In this tutorial, we use the Lansing Woods dataset to demonstrate how to extract frequency domain features from a multivariate inhomogeneous point pattern data using SpecPP package. Here, we focus on the usage of this package. For the interpretation of the result, please refer to Ding et al. (2025, Section 3.2, Section 8, and Appendix F.3).
Import package and data
The Lansing Woods dataset, available in the spatstat
package, contains the spatial distributions of six different tree
species.
library(SpecPP)
library(spatstat)
plot(split(lansing), pch = 20, cex = .1, main = "Point pattern of Lansing Woods")
summary(lansing)
#> Marked planar point pattern: 2251 points
#> Average intensity 2251 points per square unit (one unit = 924 feet)
#>
#> *Pattern contains duplicated points*
#>
#> Coordinates are given to 3 decimal places
#> i.e. rounded to the nearest multiple of 0.001 units (one unit = 924 feet)
#>
#> Multitype:
#> frequency proportion intensity
#> blackoak 135 0.05997335 135
#> hickory 703 0.31230560 703
#> maple 514 0.22834300 514
#> misc 105 0.04664594 105
#> redoak 346 0.15370950 346
#> whiteoak 448 0.19902270 448
#>
#> Window: rectangle = [0, 1] x [0, 1] units
#> Window area = 1 square unit
#> Unit of length: 924 feet
Before proceeding with the analysis, we first examine the side lengths of the observational window. If the window is too small, the spectral estimator will be evaluated on a coarse frequency grid, limiting its ability to capture the frequency-domain characteristics of the point pattern. By contrast, an excessively large window can make computations unfeasible. We recommend side lengths between 20 and 40, as they offer a good balance between computational efficiency and resolution.
As shown in summary(lansing)
, the window is the unit
square (since spatstat
rescaled the original window). This is too small for spectral analysis,
so we rescale it by a factor of 1/20:
scale.factor = 1/20
spp = rescale(lansing, scale.factor)

Stored records

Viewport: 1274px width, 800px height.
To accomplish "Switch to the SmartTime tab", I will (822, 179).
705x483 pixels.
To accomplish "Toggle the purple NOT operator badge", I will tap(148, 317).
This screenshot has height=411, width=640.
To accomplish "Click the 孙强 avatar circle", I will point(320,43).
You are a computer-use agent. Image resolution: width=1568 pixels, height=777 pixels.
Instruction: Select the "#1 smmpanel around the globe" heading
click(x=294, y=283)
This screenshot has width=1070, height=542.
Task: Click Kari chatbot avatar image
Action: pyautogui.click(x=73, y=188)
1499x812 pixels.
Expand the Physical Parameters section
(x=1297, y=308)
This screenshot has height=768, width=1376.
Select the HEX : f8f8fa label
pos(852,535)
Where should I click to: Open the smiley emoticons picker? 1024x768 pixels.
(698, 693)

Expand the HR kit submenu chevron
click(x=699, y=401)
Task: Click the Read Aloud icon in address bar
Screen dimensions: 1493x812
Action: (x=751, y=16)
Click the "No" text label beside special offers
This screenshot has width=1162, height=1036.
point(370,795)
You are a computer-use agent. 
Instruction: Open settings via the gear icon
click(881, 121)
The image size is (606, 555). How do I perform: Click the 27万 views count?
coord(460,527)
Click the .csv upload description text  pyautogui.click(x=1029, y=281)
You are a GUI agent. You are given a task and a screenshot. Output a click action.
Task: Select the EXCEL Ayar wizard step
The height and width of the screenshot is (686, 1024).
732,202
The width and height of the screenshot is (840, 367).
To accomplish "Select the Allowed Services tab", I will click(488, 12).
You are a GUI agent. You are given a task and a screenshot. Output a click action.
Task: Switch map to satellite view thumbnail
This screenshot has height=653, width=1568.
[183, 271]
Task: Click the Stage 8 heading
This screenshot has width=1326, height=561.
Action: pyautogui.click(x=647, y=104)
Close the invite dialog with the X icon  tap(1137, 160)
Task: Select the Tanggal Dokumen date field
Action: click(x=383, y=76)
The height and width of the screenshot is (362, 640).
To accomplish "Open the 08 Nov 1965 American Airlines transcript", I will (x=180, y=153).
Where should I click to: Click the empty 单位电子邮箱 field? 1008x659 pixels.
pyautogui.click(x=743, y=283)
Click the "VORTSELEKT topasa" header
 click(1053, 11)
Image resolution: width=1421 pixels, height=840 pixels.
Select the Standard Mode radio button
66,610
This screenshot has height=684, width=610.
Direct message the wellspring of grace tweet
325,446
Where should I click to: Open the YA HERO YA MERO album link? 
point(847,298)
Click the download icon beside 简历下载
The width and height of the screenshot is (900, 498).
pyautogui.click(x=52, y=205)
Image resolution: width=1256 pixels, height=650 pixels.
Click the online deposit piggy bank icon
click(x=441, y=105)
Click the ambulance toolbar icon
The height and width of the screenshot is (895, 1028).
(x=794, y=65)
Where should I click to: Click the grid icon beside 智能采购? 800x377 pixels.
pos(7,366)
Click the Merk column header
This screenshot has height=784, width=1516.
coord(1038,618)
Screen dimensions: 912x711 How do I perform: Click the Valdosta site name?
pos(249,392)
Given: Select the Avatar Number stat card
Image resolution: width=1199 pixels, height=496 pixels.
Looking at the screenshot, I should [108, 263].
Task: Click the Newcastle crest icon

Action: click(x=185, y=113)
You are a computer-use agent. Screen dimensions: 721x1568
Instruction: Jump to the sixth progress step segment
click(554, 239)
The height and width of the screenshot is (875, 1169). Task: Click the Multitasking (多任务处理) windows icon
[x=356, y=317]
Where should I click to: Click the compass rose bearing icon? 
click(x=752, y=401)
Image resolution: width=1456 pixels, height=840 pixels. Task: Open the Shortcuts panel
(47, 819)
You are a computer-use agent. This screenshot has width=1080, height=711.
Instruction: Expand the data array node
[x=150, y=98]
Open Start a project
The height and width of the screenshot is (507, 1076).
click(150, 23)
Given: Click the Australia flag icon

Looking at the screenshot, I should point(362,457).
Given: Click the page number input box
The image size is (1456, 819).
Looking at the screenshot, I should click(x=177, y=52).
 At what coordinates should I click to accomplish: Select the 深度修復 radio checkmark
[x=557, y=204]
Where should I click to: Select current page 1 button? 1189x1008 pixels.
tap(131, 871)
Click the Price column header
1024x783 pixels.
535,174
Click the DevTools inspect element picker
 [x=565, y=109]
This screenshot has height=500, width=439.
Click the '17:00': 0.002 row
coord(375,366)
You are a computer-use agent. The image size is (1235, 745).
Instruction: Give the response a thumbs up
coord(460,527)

What is asked:
Quote the SpecPP tutorial on the Lansing Woods data above in full, without changing a character.

Response to this exercise:
In this tutorial, we use the Lansing Woods dataset to demonstrate how to extract frequency domain features from a multivariate inhomogeneous point pattern data using SpecPP package. Here, we focus on the usage of this package. For the interpretation of the result, please refer to Ding et al. (2025, Section 3.2, Section 8, and Appendix F.3).
Import package and data
The Lansing Woods dataset, available in the spatstat
package, contains the spatial distributions of six different tree
species.
library(SpecPP)
library(spatstat)
plot(split(lansing), pch = 20, cex = .1, main = "Point pattern of Lansing Woods")
summary(lansing)
#> Marked planar point pattern: 2251 points
#> Average intensity 2251 points per square unit (one unit = 924 feet)
#>
#> *Pattern contains duplicated points*
#>
#> Coordinates are given to 3 decimal places
#> i.e. rounded to the nearest multiple of 0.001 units (one unit = 924 feet)
#>
#> Multitype:
#> frequency proportion intensity
#> blackoak 135 0.05997335 135
#> hickory 703 0.31230560 703
#> maple 514 0.22834300 514
#> misc 105 0.04664594 105
#> redoak 346 0.15370950 346
#> whiteoak 448 0.19902270 448
#>
#> Window: rectangle = [0, 1] x [0, 1] units
#> Window area = 1 square unit
#> Unit of length: 924 feet
Before proceeding with the analysis, we first examine the side lengths of the observational window. If the window is too small, the spectral estimator will be evaluated on a coarse frequency grid, limiting its ability to capture the frequency-domain characteristics of the point pattern. By contrast, an excessively large window can make computations unfeasible. We recommend side lengths between 20 and 40, as they offer a good balance between computational efficiency and resolution.
As shown in summary(lansing)
, the window is the unit
square (since spatstat
rescaled the original window). This is too small for spectral analysis,
so we rescale it by a factor of 1/20:
scale.factor = 1/20
spp = rescale(lansing, scale.factor)